For the 5,116 commercial banks and savings institutions insured by the Federal Deposit Insurance Corporation (FDIC), aggregate net income totaled $18.5 billion in first quarter 2020, a decline of $42.2 billion (69.6 percent) from a year ago. The decline in net income is a reflection of deteriorating economic activity, which resulted in the increase in provision expenses and goodwill impairment charges. Financial results for first quarter 2020 are included in the FDIC’s latest Quarterly Banking Profile released today.
“The banking industry has been a source of strength for the economy in the first quarter despite unexpected shocks. Although bank earnings were negatively affected by increases in loan loss provisions, banks effectively supported individuals and businesses during this downturn through lending and other critical financial services,” McWilliams said.
“Notwithstanding these disruptions, at the end of the first quarter, bank capital and liquidity levels remain strong, asset quality metrics are stable, and the number of ‘problem banks’ remains near historic lows.”
Highlights from the First Quarter 2020 Quarterly Banking Profile
Quarterly Net Income Fell by 69.6 Percent from First Quarter 2019: The 5,116 FDIC-insured institutions reported aggregate net income of $18.5 billion in first quarter 2020, a decline of $42.2 billion (69.6 percent) from a year ago. The decline in net income is a reflection of deteriorating economic activity, which propelled the increase in provision expenses and goodwill impairment charges. The decline was broad-based, as slightly more than half (55.9 percent) of all institutions reported year-over-year declines in net income. The share of unprofitable institutions increased from a year ago to 7.3 percent. The average return on assets ratio fell from 1.35 percent in first quarter 2019 to 0.38 percent in first quarter 2020.
Net Interest Margin Declined from a Year Ago to 3.13 Percent: The average net interest margin declined 29 basis points from a year ago to 3.13 percent. Net interest income declined by $2 billion (1.4 percent) from a year ago, with falling yields on earning assets contributing to the decline.
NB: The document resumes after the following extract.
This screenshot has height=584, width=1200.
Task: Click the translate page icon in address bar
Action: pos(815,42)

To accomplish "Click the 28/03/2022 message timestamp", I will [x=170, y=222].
Less than half (44.6 percent) of all banks reported year-over-year declines in net interest income.
Community Banks Reported a 20.9 Percent Decline in Net Income from a Year Ago: The 4,681 FDIC-insured community banks reported quarterly net income of $4.8 billion, representing a decline of $1.3 billion, or 20.9 percent. Provision expenses grew to $1.8 billion—three times the amount reported in first quarter 2019, hampering community bank profitability despite an increase in net operating revenue. Loan growth held steady at 5.8 percent year-over-year in spite of weakening economic conditions. The decline in average yield on earning assets surpassed the decline in average funding costs, causing the average community bank net interest margin to decline by 12 basis points to 3.55 percent.
Loan and Lease Balances Registered Strong Growth on Quarterly and Annual Basis: Total loan and lease balances increased by $442.9 billion (4.2 percent) from the previous quarter. Almost all major loan categories reported quarterly increases; however, the commercial and industrial loan portfolio reported the largest dollar increase, up $339.4 billion (15.4 percent). Over the past year, total loan and lease balances rose by 8 percent, the highest annual growth rate since first quarter 2008.
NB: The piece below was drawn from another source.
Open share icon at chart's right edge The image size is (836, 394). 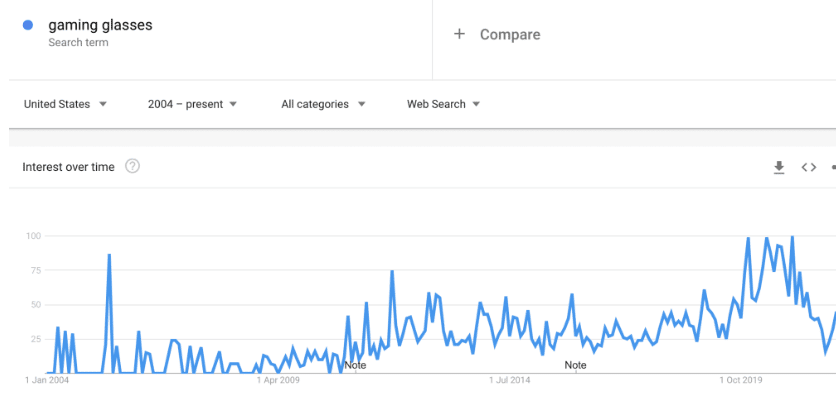tap(833, 167)
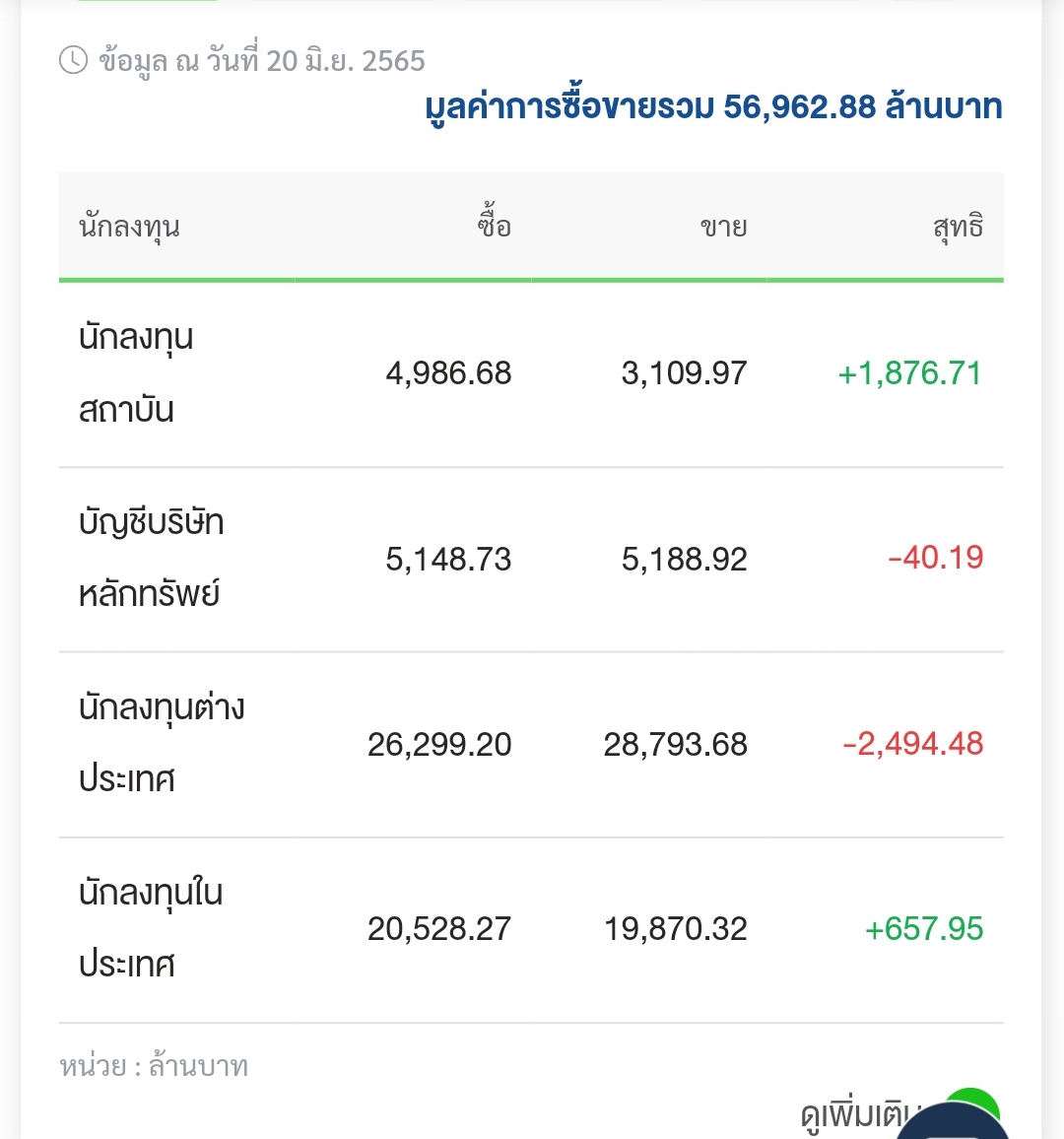Select the ขาย column header
Viewport: 1064px width, 1139px height.
(x=723, y=228)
Asset Quality Metrics Remained Relatively Stable: Loans that were noncurrent (i.e., 90 days or more past due or in nonaccrual status) increased by $7 billion (7.3 percent) from the previous quarter. Commercial and industrial loans registered the largest dollar increase, rising by $3.6 billion (20.7 percent), but due to strong loan growth, the noncurrent rate increased only 4 basis points to 0.83 percent. The total noncurrent loan rate rose by 2 basis points from the previous quarter to 0.93 percent. Net charge-offs rose by $1.9 billion (14.9 percent) from a year ago, and the total net charge-off rate increased to 0.55 percent.
The Deposit Insurance Fund’s Reserve Ratio Declined to 1.39 Percent: The Deposit Insurance Fund (DIF) balance totaled $113.2 billion in the first quarter, an increase of $2.9 billion from the previous quarter. The quarterly increase was led by unrealized gains on available-for-sale securities and assessment income. The reserve ratio declined 2 basis points from fourth quarter 2019 to 1.39 percent, due to the growth in estimated insured deposits.
The Number of Banks on the “Problem Bank List” Remained Near Historic Lows: The number of problem banks increased from 51 to 54 during the first quarter, the first quarterly increase since 2011. However, the number of problem banks remains near historic lows. Total assets of problem banks declined from $46.2 billion in the fourth quarter to $44.5 billion.
Mergers and New Bank Openings Continued in the First Quarter: During the first quarter, two new banks opened, 57 institutions were absorbed by mergers, and one bank failed.